Catherine Saks resplandecía cuando se dirigió a Dietmar.
—¿Lo crees así? Eso es muy halagador. La verdad es que trabajé una vez en el cine.
—¡Caramba! —dijo Dietmar—. ¡Una estrella de cine!
—Bueno, no exactamente una estrella. Tuve una pequeña intervención en una película titulada Mi pequeño gatito. ¿No la has visto en televisión?
—¡Oh, sí, claro! —dijo Dietmar—. ¡Estaba usted magnífica!
Tom miró a Dietmar, sabiendo que mentía, y le envidió por lo fácil que le resultaba hablar con Catherine Saks.
—¿Ha estado usted en Hollywood? —preguntó Tom.
—Sí —respondió ella, mirando aún a Dietmar—. Pero me cansé de aquello y volví a casa, en Winnipeg, con una amiga mía que también había estado trabajando en Hollywood.
—Las dos entraron a trabajar en mi Banco —intervino Richard Saks—, y no tardamos mucho en casarnos Catherine y yo. —Miró a su mujer con adoración, pero a Tom le pareció que no había demasiado amor en la mirada que ella le devolvió.
—¿No echa usted de menos ser estrella? —preguntó Dietmar.
—Ya lo creo que sí —respondió Catherine. Durante un minuto permaneció con la mirada perdida y luego prosiguió con voz tranquila—: Si fuera libre, de nuevo volvería, sin dudarlo, a Hollywood.
Mientras ella decía esto, Tom miraba a Richard Saks, y percibió una ligera contracción en su rostro. No era raro que bebiera, sabiendo que su mujer quería liberarse de su matrimonio.
—¿Dónde van ustedes? —preguntó Tom a Richard Saks, intentando cambiar de tema.
—A Victoria —respondió el hombre, con cara de contento—. Catherine necesitaba unas vacaciones después de la tensión a que ha estado sometida últimamente.
—¿Por qué? —preguntó Tom.
—No es nada —dijo Catherine, con un tono de voz que indicaba claramente que no era asunto de Tom.

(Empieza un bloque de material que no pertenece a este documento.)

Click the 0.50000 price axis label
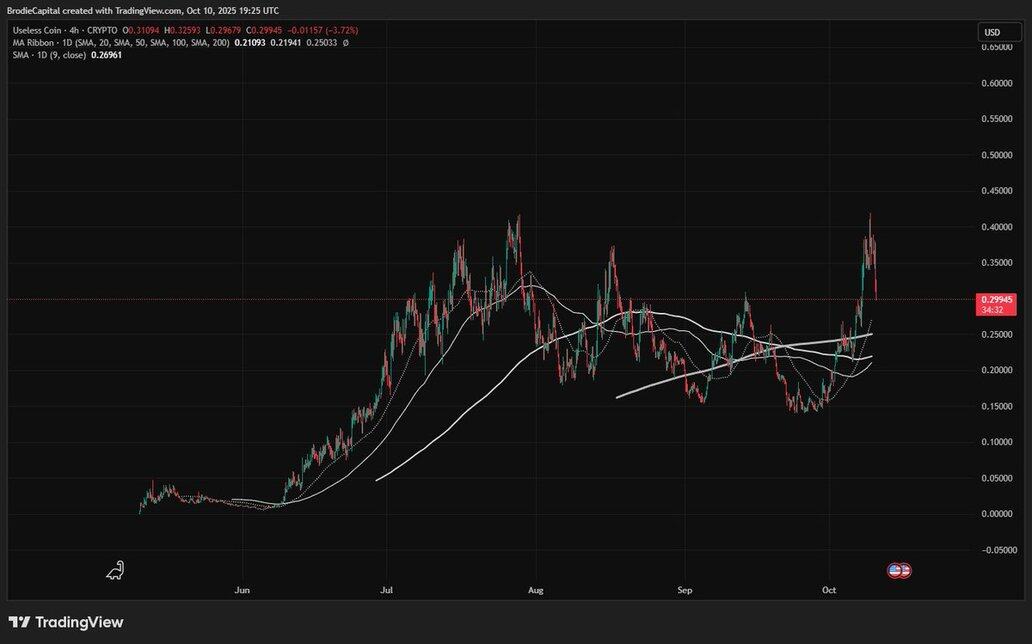This screenshot has width=1032, height=644. 999,155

Richard Saks rodeó a su esposa con un brazo.
—Ahora no tienes que preocuparte por ello —dijo, dándole un beso, al que ella respondió poniéndose rígida.
Tom se estaba hartando de Catherine Saks. Miró el café que le había traído el camarero, se llevó la taza a los labios, pero el sabor le resultó amargo. Se levantó, sonrió a Richard Saks y abandonó la mesa. Por su parte, Dietmar y Catherine Saks podían pasarse todo el día diciéndose tonterías uno al otro.
—Su cuenta, señor —dijo el camarero sonriente, alargándosela.
—¡Oh, sí! —mientras sacaba unas monedas del bolsillo, se fijó en que el señor bajo y gordo dejaba su mesa y se acercaba a hablar con Catherine Saks. Sonriendo al ver la expresión celosa de Dietmar, abandonó Tom el vagón-restaurante.